**YOUR GOAL**
Update the data from the line that has "Given: Open the aperture hexagon tab icon" through the line that has "Viewport: 1568px width, 432px", replacing "aperture" with "iris" and keeping everything else unchanged. Leave the pictures out of your answer.

**AVAILABLE RECORDS**

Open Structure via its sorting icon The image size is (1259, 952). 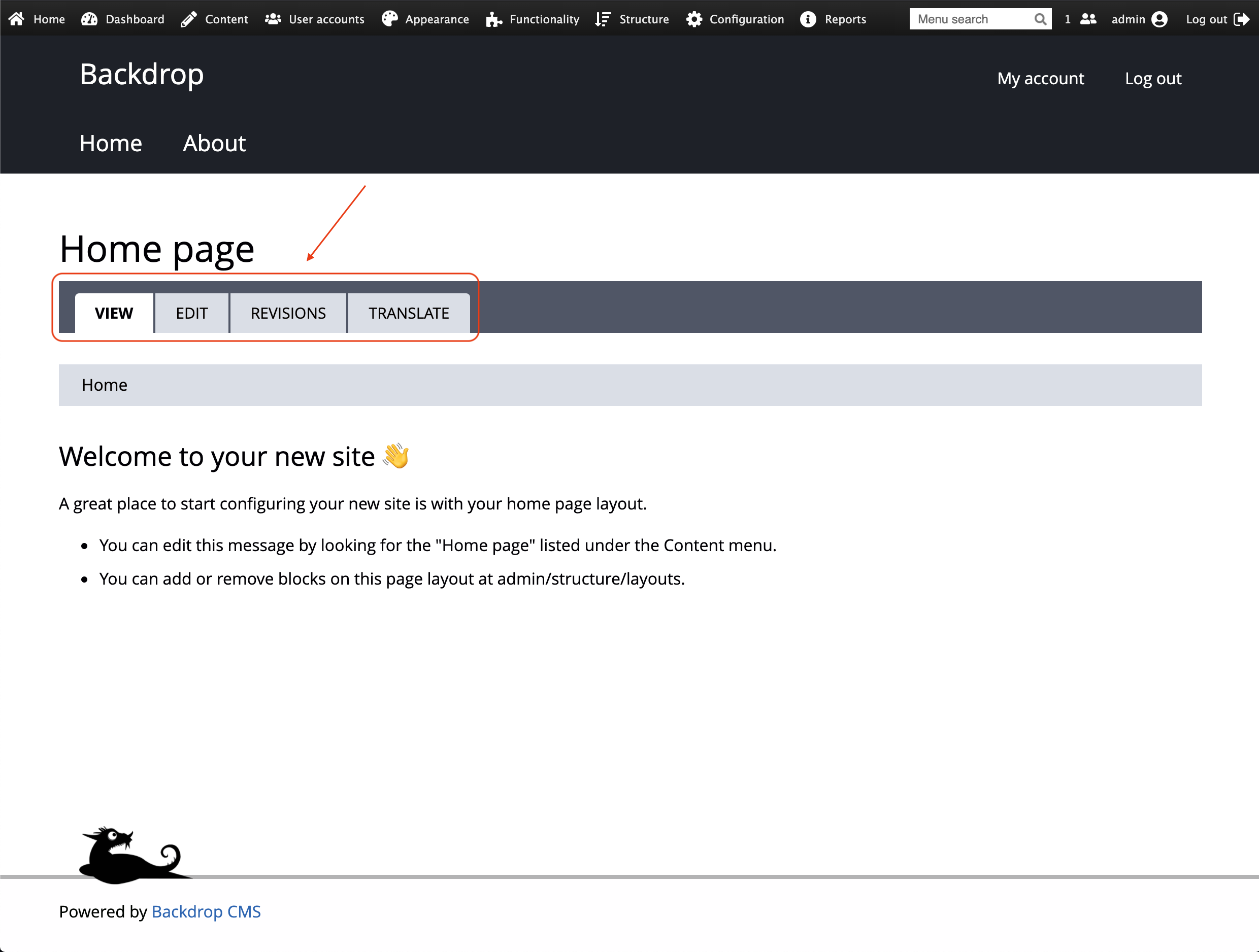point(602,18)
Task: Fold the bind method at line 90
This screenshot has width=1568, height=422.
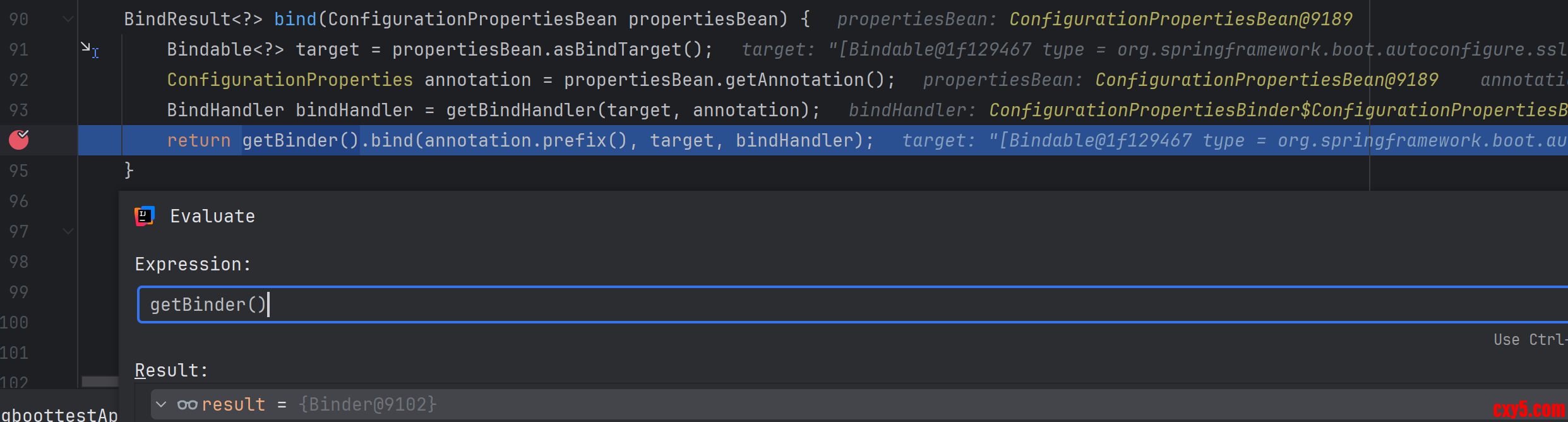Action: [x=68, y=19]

---

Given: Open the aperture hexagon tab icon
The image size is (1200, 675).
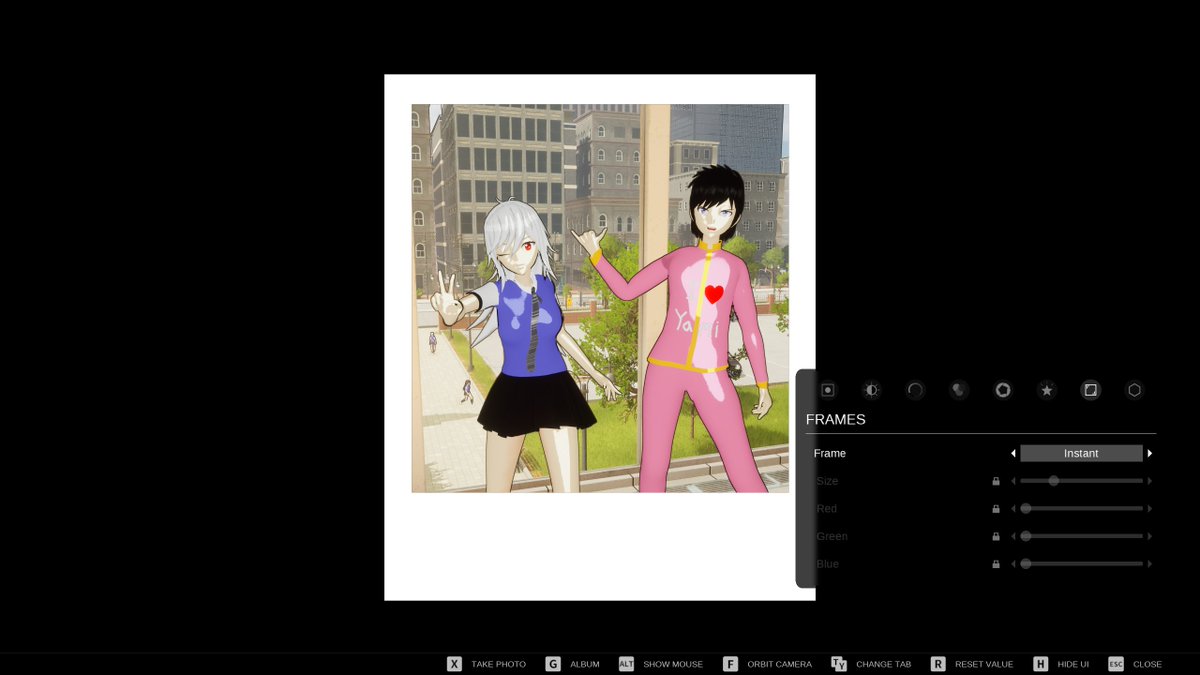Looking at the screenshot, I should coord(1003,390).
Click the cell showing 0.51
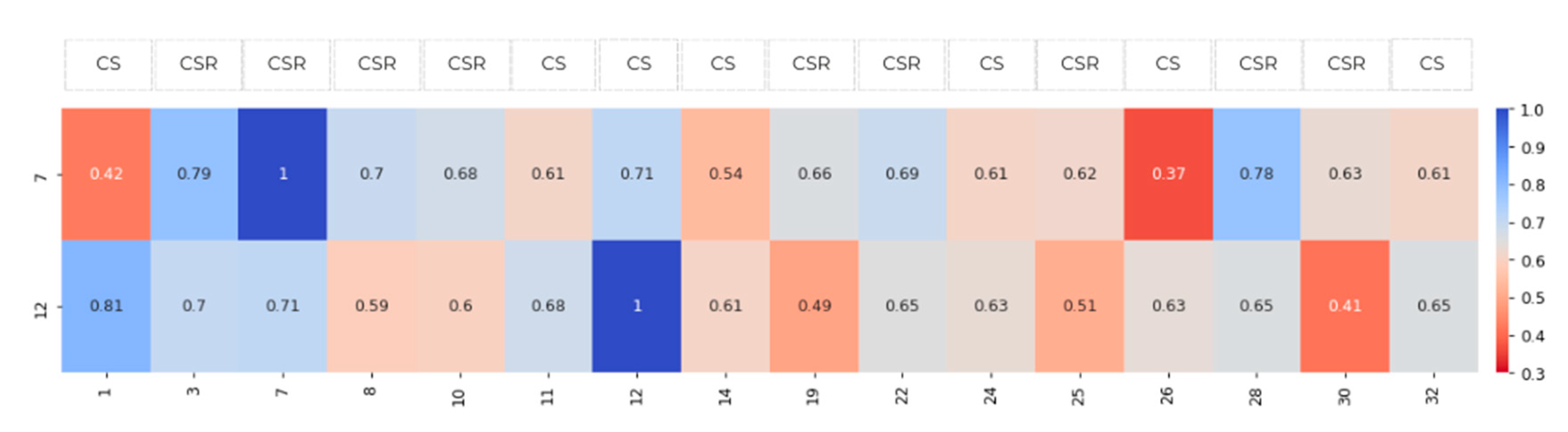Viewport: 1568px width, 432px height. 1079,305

**IN RESPONSE**
Given: Open the iris hexagon tab icon
The image size is (1200, 675).
Looking at the screenshot, I should coord(1003,390).
Click the cell showing 0.51
Viewport: 1568px width, 432px height. 1079,305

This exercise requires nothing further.